### 本文
((

説明

トルクドライバ

【課題】高トルクに対応しながら、部品点数が少なく、組み立てが簡単で安価になり、複数のトルク状態が設定できるようにする。
【解決手段】外套1と、カム筒3と、ビット駆動軸5と、ビット駆動軸5上で、一体回転する固定クラッチ部材6、回転する可動クラッチ部材7およびばね座8、ばね座8および可動クラッチ部材7の距離に応じ可動クラッチ部材7の固定クラッチ部材6に対する非係合位置への変位にトルクを付与するばね9、を備え、可動クラッチ部材7、ばね座8から径方向に延びた受動軸14、15が、外套1の回り止め溝13に回転方向に拘束された状態で、外套1のビット駆動軸5を伴うカム筒3との相対回転時にカム筒3のカム窓11、12を周方向に移動して、可動クラッチ部材7、ばね座8間の距離を複数に変化させてばね9によるトルク調節をする。

【発明の詳細な説明】
【技術分野】
【0001】
本発明は、トルクドライバに関し、詳しくは、所定のトルク値に到達した時点でクラッチが働き、ねじ締めを不能とするトルクリミット機能を少なくとも有したトルクドライバに関するものである。
【背景技術】
【0002】
このようなトルクドライバで、ねじ操作によってトルク値を連続に変化させるものが大半であるが、1.5倍や2倍などステップ的に変化させるには操作量が多く使用に不便である。
【0003】
これに対し、下記特許文献1は、外套内に、その軸線方向にトグル機能を発揮するように三角接触し合った3つのボールからなるトグルボールのうち、軸線方向の中央1つの受止めボールを、外側から受止める、軸線方向にスライドできるボール保持リングと、このボール保持リングの内側に定位置で嵌り合って3つのボールのうち軸線方向両側の2つの受動ボールに周面カムが接する回転軸と、を装備し、この回転軸を、ボール保持リングおよび外套に対し回転させることにより、周面カムによるトグルボールに対する径方向外側への押動量を変化させて、トグルボールの軸線方向への拡がり域を繰り返し拡縮操作し、このときの拡縮でばねによるトルク値が一定の角度で線形に変化させる技術を開示し、回転軸の自動的な連続駆動によって空気工具の開閉操作に好適としている。

))

トルクドライバに関する本文のうち、「このようなトルクドライバで」で始まる段落を、主な事実を残したまま短く書き直してください。 本文だけを手がかりにすること。

### 提示データ
((

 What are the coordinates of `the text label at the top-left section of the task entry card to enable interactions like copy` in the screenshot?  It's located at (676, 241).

))
((

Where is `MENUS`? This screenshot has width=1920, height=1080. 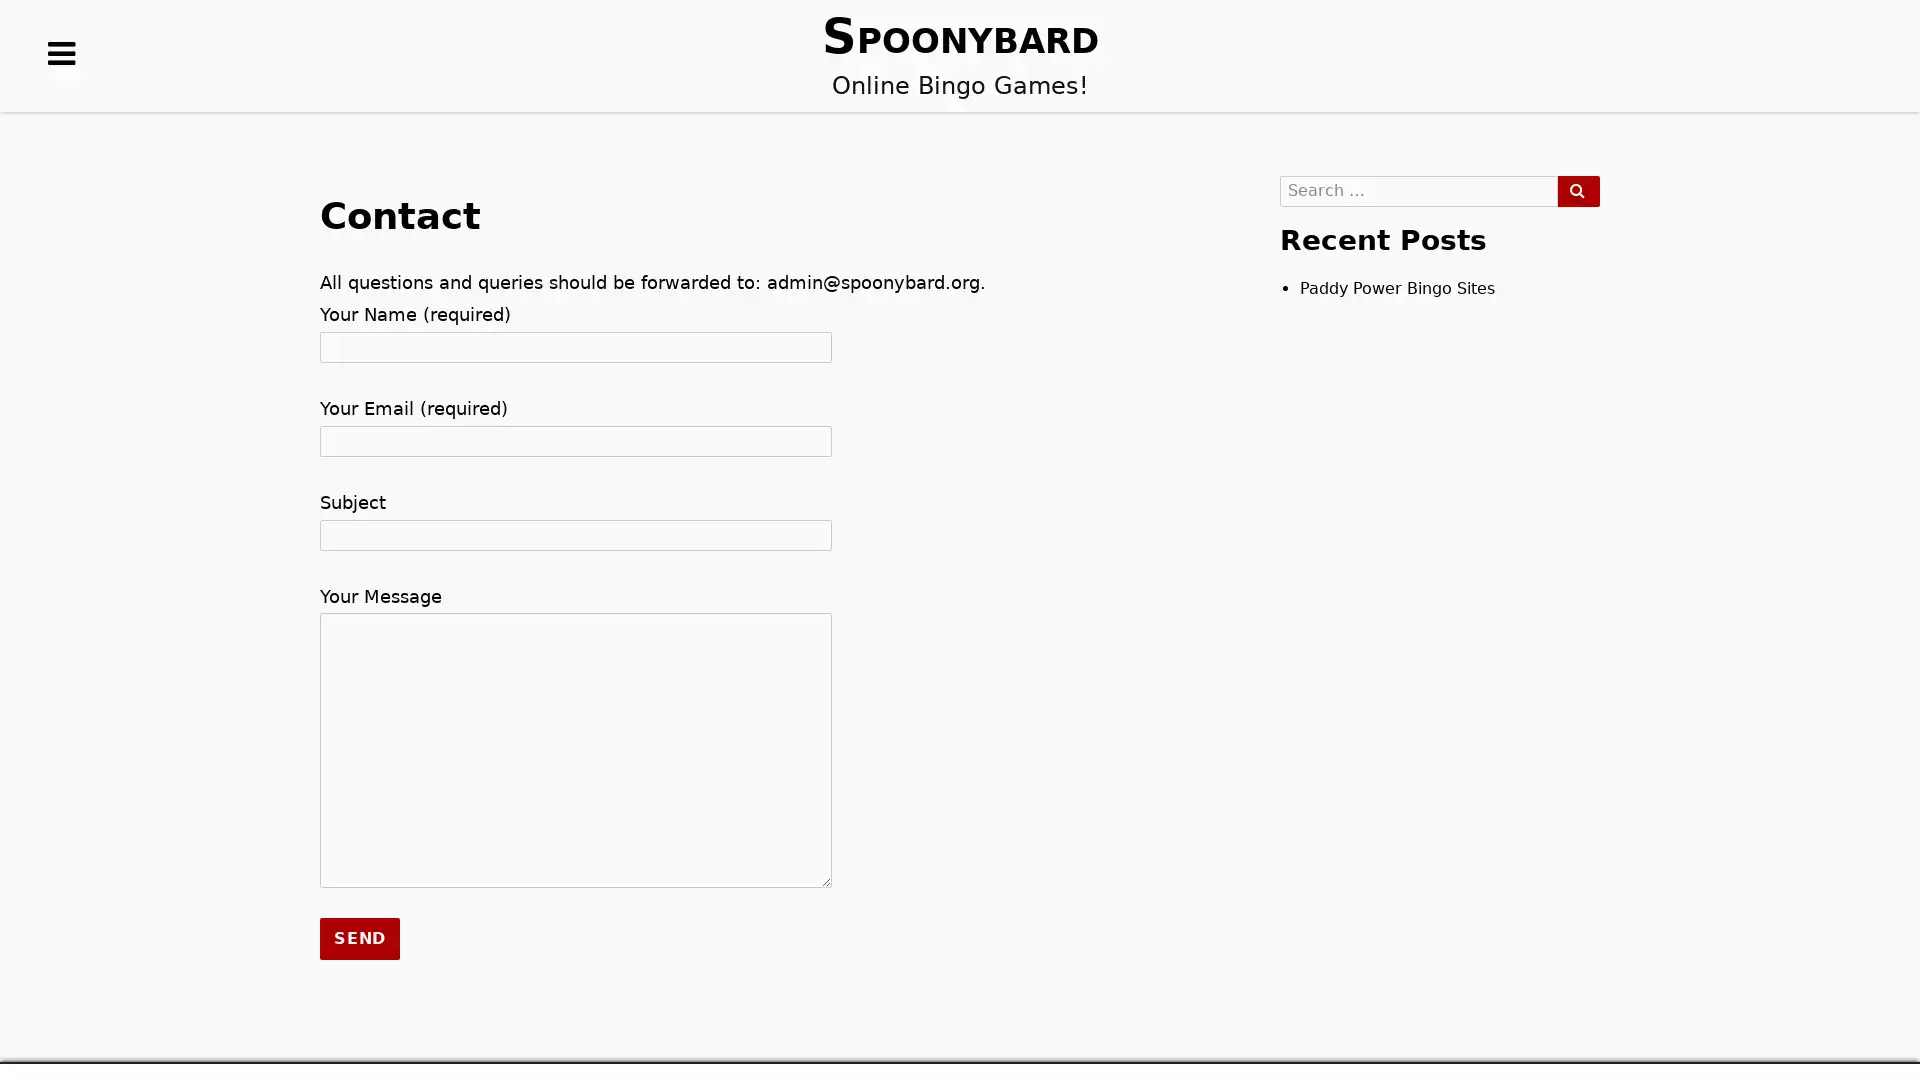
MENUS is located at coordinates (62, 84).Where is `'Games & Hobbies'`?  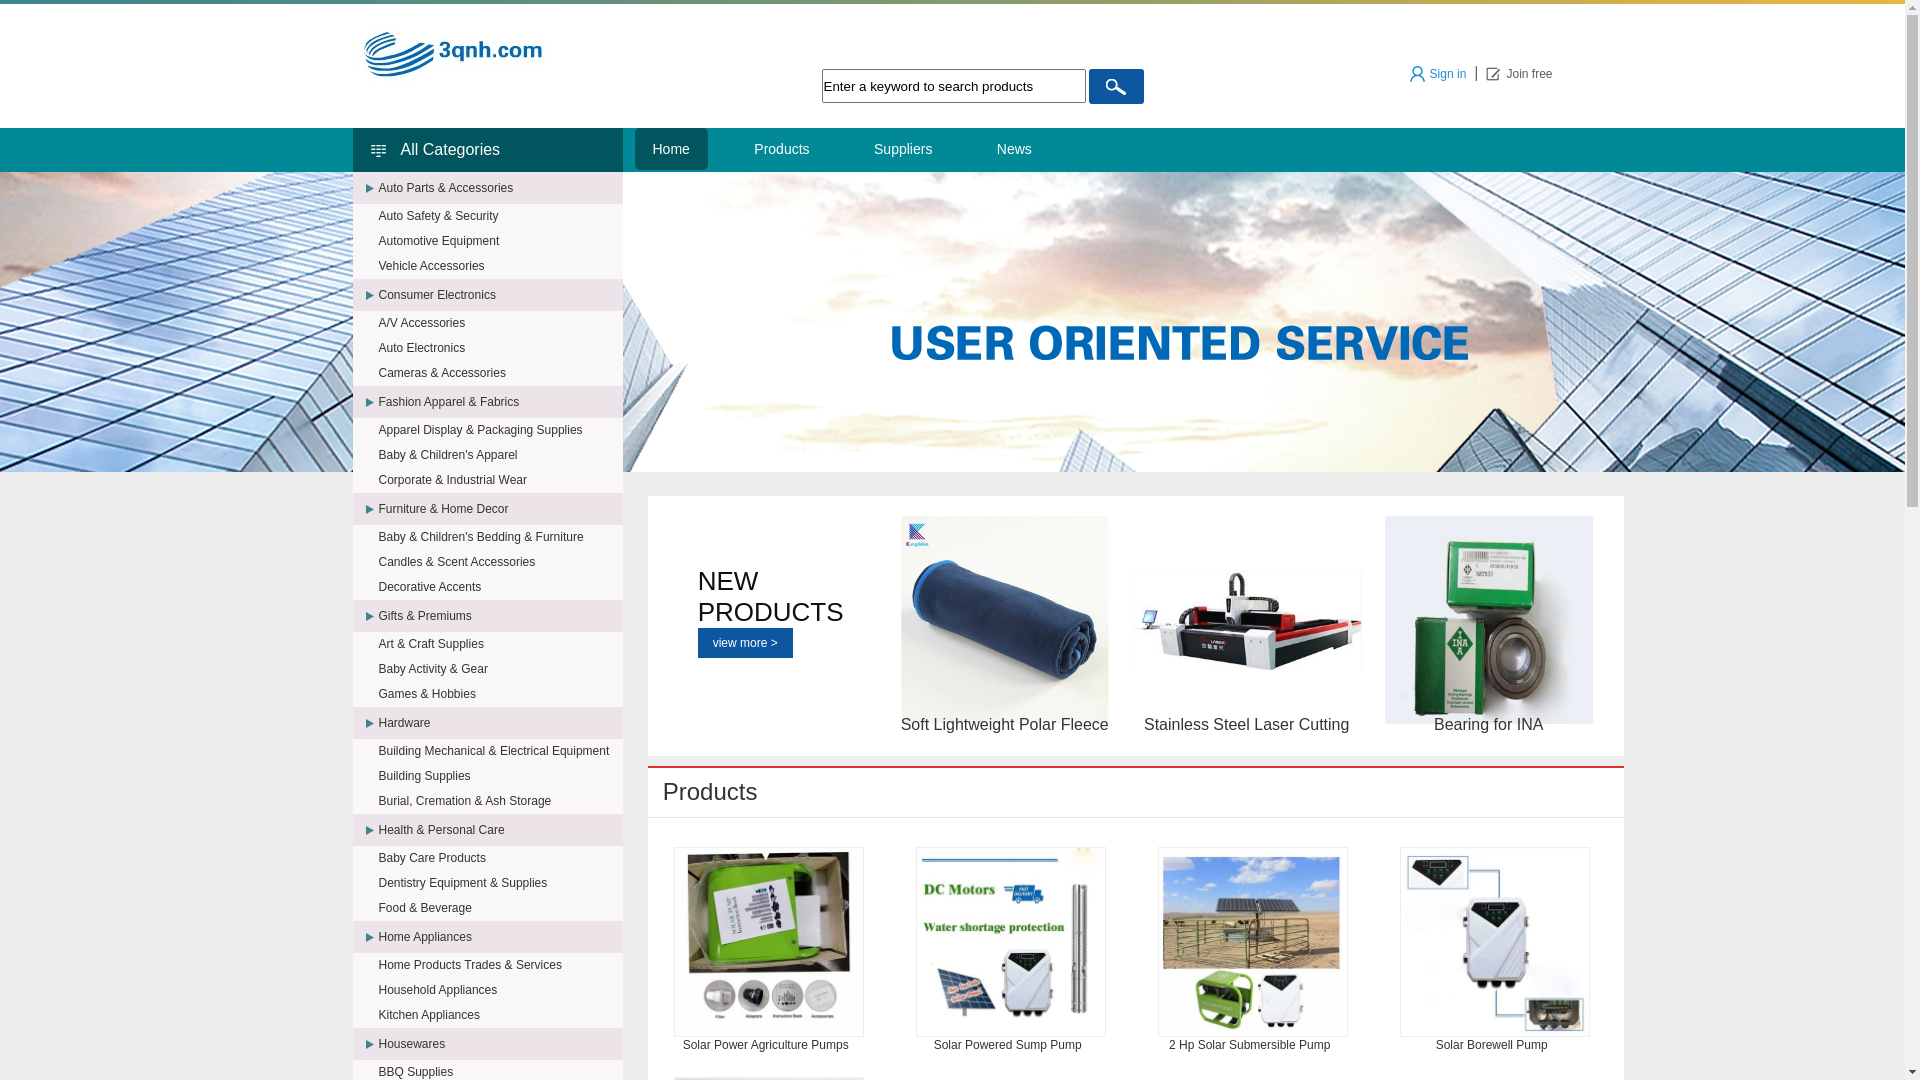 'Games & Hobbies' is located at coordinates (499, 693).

))

### 正解
この種のトルクドライバの大半は、ねじ操作でトルク値を連続的に変える。しかし1.5倍や2倍のように段階的に変えるには操作量が多く、使いにくい。